§ **Problem requirements**: What is needed here is an exact repetition of the records below, beginning at the line that has "Kalender (iCal) (1062, 2124)" and stopping after the line that has "Back to dictionary main menu (152, 877)".
○ ○ ○ ○ ○ ○ ○
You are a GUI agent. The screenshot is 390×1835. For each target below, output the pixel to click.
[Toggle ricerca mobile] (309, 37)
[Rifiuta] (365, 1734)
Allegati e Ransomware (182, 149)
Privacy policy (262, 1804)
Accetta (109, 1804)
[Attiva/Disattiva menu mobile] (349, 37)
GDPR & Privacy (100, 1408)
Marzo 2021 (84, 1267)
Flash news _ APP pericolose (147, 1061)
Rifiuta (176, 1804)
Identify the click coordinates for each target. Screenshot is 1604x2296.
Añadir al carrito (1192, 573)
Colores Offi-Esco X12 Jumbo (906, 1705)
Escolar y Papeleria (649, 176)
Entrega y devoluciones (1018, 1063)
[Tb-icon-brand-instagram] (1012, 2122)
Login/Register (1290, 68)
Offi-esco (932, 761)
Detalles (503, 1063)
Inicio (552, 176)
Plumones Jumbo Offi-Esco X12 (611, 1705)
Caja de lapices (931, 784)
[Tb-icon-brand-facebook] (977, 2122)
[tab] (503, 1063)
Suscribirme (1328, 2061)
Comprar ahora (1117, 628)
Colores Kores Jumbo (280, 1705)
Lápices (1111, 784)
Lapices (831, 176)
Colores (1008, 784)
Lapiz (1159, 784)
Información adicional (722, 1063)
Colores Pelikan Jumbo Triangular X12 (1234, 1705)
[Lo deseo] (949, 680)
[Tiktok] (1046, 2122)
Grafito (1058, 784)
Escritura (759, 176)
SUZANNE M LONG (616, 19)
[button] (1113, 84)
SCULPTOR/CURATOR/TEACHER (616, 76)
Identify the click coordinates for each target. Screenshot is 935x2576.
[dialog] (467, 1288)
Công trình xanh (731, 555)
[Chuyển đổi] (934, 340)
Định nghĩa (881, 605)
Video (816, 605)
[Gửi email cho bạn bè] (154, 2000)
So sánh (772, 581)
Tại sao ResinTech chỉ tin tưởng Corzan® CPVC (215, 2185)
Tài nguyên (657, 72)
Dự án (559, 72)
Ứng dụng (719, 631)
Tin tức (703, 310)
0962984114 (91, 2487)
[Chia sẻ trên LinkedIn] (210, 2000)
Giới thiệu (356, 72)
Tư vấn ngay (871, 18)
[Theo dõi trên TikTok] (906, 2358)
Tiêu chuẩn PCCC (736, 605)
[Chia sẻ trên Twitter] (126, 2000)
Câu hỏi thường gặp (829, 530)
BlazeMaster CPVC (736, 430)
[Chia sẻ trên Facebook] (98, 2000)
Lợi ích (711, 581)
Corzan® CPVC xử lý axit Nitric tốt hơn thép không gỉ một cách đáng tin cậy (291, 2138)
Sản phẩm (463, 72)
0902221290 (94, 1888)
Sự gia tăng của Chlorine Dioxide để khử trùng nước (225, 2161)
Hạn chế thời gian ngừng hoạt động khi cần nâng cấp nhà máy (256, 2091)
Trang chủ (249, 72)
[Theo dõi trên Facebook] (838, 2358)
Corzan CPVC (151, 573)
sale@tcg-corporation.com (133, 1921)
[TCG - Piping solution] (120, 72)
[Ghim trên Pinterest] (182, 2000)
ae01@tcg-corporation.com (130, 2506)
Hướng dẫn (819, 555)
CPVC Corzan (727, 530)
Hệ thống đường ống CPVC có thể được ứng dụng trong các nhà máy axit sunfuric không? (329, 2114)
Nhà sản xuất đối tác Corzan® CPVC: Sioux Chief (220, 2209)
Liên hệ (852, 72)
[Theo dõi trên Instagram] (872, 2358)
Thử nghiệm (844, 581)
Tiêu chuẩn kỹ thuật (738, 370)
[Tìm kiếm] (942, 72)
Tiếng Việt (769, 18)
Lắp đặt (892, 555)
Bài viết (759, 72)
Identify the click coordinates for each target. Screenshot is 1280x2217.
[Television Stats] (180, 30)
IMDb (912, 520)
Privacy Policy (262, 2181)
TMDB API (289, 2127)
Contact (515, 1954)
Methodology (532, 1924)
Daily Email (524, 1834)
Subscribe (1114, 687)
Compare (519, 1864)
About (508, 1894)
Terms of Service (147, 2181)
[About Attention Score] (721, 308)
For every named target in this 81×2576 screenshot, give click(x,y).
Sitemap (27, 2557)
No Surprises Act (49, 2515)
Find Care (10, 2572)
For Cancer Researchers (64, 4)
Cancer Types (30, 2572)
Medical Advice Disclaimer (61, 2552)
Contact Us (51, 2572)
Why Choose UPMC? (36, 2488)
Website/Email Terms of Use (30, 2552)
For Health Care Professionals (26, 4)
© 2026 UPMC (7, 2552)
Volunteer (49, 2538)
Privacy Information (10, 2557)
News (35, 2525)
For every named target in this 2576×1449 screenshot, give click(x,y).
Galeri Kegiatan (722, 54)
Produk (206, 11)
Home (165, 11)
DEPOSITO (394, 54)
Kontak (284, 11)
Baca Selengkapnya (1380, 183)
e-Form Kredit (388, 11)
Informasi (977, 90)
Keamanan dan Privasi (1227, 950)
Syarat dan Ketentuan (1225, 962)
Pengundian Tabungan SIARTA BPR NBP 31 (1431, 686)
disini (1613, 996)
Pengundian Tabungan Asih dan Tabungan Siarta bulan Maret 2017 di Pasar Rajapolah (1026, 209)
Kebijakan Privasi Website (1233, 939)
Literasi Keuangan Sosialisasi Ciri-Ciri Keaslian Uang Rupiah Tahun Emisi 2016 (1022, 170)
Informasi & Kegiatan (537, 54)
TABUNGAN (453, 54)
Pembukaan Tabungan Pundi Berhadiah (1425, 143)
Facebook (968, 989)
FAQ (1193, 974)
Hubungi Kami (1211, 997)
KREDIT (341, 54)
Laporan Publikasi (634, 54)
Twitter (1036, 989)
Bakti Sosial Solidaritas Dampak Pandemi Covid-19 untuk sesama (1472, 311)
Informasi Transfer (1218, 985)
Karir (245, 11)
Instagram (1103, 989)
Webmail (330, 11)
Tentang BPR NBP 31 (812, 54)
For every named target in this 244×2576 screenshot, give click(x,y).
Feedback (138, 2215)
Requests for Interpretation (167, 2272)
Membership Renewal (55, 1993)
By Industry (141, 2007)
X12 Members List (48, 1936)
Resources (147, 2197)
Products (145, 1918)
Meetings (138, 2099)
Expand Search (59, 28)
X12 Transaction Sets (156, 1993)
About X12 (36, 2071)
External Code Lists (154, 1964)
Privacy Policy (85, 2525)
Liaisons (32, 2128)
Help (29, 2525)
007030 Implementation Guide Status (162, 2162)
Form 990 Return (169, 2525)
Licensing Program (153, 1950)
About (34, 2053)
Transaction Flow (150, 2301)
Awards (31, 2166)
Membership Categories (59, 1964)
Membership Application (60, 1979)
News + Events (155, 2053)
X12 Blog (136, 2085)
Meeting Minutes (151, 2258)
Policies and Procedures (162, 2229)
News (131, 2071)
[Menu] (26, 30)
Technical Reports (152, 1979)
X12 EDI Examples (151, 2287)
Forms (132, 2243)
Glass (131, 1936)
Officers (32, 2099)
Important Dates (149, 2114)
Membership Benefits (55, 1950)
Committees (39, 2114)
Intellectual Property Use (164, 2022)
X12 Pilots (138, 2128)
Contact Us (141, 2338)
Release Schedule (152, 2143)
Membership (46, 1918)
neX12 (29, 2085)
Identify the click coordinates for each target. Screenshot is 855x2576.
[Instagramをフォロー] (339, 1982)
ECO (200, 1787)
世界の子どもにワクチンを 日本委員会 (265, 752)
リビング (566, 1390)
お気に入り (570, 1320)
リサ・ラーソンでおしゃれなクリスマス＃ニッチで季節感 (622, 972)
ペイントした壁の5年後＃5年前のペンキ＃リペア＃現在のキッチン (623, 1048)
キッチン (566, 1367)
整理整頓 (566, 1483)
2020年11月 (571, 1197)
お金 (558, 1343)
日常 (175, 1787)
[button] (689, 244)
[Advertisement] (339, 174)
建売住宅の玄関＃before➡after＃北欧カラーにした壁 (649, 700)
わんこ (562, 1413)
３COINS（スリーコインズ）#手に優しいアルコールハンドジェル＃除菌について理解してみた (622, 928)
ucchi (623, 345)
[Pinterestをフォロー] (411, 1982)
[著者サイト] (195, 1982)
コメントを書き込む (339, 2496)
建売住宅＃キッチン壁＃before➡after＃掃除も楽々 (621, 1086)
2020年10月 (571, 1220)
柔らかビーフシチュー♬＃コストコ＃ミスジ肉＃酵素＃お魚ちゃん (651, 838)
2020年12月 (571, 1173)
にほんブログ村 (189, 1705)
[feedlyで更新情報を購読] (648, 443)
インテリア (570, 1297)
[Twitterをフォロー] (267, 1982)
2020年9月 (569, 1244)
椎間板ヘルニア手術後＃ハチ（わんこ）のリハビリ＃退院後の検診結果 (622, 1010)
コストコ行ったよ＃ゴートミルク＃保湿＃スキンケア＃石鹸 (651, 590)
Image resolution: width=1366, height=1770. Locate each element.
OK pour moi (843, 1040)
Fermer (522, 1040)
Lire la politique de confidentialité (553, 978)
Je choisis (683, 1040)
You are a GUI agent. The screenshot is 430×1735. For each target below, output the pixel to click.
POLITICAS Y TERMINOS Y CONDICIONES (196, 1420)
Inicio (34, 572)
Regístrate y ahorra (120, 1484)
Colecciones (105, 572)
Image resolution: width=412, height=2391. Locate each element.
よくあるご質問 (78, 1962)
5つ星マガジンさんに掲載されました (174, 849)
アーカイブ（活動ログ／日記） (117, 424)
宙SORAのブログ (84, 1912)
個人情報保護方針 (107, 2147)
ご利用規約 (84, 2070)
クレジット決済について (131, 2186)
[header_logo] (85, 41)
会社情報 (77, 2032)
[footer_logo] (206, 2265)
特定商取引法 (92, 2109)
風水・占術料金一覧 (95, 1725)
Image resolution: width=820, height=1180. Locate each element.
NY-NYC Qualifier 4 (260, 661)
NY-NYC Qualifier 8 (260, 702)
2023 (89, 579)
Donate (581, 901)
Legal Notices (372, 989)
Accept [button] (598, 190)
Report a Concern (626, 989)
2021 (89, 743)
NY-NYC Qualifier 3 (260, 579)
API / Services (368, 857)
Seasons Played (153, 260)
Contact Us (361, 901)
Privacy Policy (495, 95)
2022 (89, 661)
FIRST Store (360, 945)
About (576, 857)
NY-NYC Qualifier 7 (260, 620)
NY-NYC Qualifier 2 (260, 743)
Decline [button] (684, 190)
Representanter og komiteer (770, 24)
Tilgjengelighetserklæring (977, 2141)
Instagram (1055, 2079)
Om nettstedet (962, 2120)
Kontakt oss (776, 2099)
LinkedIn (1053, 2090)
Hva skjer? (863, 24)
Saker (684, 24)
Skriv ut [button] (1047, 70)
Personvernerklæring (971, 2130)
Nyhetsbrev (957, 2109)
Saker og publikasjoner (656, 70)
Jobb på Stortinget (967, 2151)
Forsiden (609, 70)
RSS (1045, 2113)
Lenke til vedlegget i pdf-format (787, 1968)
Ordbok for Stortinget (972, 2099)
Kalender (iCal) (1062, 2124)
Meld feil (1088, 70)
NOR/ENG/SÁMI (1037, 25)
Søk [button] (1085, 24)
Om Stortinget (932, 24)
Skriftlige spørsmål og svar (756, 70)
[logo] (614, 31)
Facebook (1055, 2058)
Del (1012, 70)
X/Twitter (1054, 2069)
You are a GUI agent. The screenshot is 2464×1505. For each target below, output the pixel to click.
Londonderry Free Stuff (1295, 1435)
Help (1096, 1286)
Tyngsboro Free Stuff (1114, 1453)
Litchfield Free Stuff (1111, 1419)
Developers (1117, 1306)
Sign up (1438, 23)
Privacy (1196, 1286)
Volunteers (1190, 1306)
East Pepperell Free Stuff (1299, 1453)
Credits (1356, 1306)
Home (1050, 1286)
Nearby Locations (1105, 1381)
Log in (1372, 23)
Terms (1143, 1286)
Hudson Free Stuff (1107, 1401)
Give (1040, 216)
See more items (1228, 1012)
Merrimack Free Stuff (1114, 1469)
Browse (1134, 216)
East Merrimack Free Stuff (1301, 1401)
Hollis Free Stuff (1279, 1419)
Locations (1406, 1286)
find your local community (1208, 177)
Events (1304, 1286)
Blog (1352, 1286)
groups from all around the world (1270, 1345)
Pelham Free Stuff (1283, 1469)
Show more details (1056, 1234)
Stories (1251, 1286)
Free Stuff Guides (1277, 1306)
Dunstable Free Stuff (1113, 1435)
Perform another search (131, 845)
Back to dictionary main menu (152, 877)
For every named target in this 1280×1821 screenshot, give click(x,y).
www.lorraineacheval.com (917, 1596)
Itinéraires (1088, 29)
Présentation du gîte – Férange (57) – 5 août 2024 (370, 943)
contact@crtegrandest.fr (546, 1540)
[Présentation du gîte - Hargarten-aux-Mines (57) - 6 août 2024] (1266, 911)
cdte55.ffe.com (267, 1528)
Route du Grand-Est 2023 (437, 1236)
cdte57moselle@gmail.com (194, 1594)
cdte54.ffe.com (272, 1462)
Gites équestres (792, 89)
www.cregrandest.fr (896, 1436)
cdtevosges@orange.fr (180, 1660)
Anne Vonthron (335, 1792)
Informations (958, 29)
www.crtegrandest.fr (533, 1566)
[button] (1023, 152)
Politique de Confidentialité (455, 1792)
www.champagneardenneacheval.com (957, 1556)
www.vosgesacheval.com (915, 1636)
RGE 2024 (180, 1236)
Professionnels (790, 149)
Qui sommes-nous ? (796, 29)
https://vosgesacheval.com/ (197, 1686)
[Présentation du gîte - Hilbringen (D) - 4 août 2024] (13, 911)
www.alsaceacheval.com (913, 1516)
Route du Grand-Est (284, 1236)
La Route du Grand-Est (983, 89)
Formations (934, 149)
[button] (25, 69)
○ ○ ○ ○ ○ ○ ○
§ **Exercise solution**:
Kalender (iCal) (1062, 2124)
Meld feil (1088, 70)
NOR/ENG/SÁMI (1037, 25)
Søk [button] (1085, 24)
Om Stortinget (932, 24)
Skriftlige spørsmål og svar (756, 70)
[logo] (614, 31)
Facebook (1055, 2058)
Del (1012, 70)
X/Twitter (1054, 2069)
You are a GUI agent. The screenshot is 2464×1505. For each target below, output the pixel to click.
Londonderry Free Stuff (1295, 1435)
Help (1096, 1286)
Tyngsboro Free Stuff (1114, 1453)
Litchfield Free Stuff (1111, 1419)
Developers (1117, 1306)
Sign up (1438, 23)
Privacy (1196, 1286)
Volunteers (1190, 1306)
East Pepperell Free Stuff (1299, 1453)
Credits (1356, 1306)
Home (1050, 1286)
Nearby Locations (1105, 1381)
Log in (1372, 23)
Terms (1143, 1286)
Hudson Free Stuff (1107, 1401)
Give (1040, 216)
See more items (1228, 1012)
Merrimack Free Stuff (1114, 1469)
Browse (1134, 216)
East Merrimack Free Stuff (1301, 1401)
Hollis Free Stuff (1279, 1419)
Locations (1406, 1286)
find your local community (1208, 177)
Events (1304, 1286)
Blog (1352, 1286)
groups from all around the world (1270, 1345)
Pelham Free Stuff (1283, 1469)
Show more details (1056, 1234)
Stories (1251, 1286)
Free Stuff Guides (1277, 1306)
Dunstable Free Stuff (1113, 1435)
Perform another search (131, 845)
Back to dictionary main menu (152, 877)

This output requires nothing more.